Selenaspidus articulatus

Scientific classification
- Domain: Eukaryota
- Kingdom: Animalia
- Phylum: Arthropoda
- Class: Insecta
- Order: Hemiptera
- Suborder: Sternorrhyncha
- Family: Diaspididae
- Subtribe: Selenaspidina
- Genus: Selenaspidus
- Species: S. articulatus
- Binomial name: Selenaspidus articulatus (Morgan, 1889)
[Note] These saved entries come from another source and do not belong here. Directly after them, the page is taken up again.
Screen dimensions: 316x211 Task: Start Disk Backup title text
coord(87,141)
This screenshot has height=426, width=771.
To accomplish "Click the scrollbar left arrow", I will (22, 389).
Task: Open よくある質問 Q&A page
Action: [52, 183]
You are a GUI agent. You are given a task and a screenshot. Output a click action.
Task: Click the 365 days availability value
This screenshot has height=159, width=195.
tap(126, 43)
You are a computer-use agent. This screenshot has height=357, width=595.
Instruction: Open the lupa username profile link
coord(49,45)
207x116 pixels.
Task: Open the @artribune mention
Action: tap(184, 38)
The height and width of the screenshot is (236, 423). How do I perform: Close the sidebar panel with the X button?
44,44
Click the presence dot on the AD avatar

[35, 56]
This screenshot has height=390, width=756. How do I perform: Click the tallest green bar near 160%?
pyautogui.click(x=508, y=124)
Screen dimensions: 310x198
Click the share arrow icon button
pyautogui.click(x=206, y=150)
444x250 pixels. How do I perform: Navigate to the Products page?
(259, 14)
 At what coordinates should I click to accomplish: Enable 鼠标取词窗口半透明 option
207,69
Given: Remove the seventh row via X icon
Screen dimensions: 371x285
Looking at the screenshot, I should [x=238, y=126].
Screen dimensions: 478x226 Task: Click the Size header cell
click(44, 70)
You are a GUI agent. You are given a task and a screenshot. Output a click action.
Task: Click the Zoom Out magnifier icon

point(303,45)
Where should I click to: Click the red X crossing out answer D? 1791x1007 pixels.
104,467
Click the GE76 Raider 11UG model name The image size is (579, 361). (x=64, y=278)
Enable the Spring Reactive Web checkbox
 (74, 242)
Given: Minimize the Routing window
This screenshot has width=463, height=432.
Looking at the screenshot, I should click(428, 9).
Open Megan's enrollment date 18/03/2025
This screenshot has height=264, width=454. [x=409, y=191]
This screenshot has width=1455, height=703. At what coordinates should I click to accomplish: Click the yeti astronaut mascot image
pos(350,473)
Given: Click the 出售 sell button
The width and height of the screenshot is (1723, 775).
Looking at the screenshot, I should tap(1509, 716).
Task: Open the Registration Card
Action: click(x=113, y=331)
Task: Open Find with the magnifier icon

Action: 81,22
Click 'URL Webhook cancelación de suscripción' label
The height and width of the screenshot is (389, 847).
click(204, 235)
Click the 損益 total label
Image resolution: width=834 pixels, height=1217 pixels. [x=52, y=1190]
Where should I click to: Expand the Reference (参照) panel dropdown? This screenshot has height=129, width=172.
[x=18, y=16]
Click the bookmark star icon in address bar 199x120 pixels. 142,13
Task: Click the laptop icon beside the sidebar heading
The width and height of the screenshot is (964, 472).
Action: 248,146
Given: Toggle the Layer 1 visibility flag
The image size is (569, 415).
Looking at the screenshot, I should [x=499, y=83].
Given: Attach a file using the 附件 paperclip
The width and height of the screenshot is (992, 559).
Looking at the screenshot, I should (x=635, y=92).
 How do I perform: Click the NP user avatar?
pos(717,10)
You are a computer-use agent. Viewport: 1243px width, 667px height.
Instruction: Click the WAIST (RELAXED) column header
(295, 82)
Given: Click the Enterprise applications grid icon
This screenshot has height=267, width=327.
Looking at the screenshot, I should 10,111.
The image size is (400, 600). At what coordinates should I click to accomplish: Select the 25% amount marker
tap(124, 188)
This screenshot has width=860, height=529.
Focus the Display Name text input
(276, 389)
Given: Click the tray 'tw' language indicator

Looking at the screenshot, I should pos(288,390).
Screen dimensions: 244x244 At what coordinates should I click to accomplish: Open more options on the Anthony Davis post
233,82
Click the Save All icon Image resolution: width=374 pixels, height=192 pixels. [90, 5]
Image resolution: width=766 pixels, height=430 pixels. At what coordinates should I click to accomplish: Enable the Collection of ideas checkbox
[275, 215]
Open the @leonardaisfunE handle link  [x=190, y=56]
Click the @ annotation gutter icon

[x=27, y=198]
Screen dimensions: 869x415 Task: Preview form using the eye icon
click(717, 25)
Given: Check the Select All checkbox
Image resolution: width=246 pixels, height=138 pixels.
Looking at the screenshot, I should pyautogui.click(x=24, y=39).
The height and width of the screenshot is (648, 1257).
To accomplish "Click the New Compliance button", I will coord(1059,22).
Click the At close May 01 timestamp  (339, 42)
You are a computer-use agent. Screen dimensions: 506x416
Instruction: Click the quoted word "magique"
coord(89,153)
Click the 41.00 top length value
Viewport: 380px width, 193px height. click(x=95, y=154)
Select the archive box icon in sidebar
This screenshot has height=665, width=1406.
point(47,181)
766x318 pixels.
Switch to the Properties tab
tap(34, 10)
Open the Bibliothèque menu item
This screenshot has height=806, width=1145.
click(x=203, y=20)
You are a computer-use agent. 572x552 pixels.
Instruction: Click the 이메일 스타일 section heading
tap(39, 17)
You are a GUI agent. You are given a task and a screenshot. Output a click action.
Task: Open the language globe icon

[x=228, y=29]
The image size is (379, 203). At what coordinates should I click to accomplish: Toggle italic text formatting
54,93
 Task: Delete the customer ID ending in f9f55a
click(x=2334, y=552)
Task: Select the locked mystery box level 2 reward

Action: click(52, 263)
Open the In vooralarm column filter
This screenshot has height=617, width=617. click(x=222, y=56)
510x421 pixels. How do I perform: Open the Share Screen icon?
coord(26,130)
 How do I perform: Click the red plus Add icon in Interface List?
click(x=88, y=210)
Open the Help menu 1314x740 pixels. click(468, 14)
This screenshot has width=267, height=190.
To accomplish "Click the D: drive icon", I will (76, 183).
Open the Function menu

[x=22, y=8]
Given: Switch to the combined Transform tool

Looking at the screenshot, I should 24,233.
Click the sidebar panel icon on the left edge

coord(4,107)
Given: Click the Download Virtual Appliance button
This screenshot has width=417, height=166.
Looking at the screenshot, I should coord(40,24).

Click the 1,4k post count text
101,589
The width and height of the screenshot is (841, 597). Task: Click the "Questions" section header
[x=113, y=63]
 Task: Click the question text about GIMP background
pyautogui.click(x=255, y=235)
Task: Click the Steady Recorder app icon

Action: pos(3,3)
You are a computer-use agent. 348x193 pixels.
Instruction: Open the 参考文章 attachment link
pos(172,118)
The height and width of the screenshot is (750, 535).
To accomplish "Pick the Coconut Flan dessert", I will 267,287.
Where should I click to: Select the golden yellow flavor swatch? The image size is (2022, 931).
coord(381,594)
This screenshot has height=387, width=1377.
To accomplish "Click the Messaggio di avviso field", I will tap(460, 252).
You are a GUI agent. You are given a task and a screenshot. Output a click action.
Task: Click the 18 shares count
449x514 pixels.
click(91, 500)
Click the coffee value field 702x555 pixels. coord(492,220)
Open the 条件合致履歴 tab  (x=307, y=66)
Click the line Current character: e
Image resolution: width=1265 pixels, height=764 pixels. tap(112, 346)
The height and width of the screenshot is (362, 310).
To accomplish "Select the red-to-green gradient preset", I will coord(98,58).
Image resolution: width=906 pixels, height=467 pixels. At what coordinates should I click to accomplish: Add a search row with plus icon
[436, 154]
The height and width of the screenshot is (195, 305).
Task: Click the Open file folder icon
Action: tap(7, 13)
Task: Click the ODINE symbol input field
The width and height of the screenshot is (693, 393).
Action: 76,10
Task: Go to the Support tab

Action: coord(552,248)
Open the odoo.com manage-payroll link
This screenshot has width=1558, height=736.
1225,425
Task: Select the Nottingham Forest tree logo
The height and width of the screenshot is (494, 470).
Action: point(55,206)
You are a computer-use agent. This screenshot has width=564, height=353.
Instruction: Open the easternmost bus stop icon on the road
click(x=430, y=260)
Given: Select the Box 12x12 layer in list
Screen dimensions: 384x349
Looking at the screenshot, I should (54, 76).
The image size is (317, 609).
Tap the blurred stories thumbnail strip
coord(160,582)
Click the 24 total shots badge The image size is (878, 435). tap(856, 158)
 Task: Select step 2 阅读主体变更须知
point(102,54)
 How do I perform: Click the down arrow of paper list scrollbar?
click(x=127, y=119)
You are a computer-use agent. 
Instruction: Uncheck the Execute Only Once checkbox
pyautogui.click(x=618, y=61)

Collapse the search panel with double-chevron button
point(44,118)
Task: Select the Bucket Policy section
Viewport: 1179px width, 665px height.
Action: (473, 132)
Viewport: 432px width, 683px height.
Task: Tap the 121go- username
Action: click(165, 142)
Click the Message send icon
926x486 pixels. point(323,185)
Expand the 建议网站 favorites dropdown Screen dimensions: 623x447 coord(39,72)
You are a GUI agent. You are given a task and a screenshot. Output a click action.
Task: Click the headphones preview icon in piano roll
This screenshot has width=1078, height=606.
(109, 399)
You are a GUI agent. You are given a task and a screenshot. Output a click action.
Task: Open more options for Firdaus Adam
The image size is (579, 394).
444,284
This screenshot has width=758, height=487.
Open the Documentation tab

= Selenaspidus articulatus =

- Genus: Selenaspidus
- Species: articulatus
- Authority: (Morgan, 1889)

Species of scale insect

Selenaspidus articulatus is an armoured scale insect in the family Diaspididae, commonly known as the West Indian red scale. It is a polyphagous species found in tropical and subtropical regions around the world as a pest species of Citrus and other fruit and ornamental trees.

==Description==
The adult female scale is roughly circular with a diameter of about 2.3 mm. It is flat, semi-transparent and greyish-white, with the yellowish-brown exuviae being near the centre. The adult male scale is a long, white or pale brown oval, and is slightly smaller than the female scale, with the darker-coloured exuviae near one end.

==Distribution==
Selenaspidus articulatus is native to the southern United States, the West Indies, Mexico, Central America, Venezuela, Colombia, Surinam, Guyana, Brazil, Ecuador, Bolivia and Peru. It also occurs in the Philippines, Sri Lanka and Taiwan, and in most of sub-Saharan Africa.

==Host plants==
Selenaspidus articulatus is polyphagous and has been recorded on 101 genera in 52 families. These include avocado, banana, caimito, Citrus, cocoa, coconut, garden croton, coffee, Cycas, Ficus, forest trees, mahogany, Gardenia, Cape jasmine, jasmine, mango, olive, palm, Pandanus, paw-paw, rose, and rubber.

==Ecology==
Selenaspidus articulatus feeds on the stems, foliage, flowers and fruits of its hosts. The insects are herbivorous, and adults and nymphs feed on phloem sap sucked from the plant's vascular system. This can introduce toxins into the plant, and weakens it, causing leaves to fall in heavy infestations. Lady beetles are important predators of this scale insect, as well as parasitic wasps in the Aphelinidae and Encyrtidae families, and Signiphora lutea.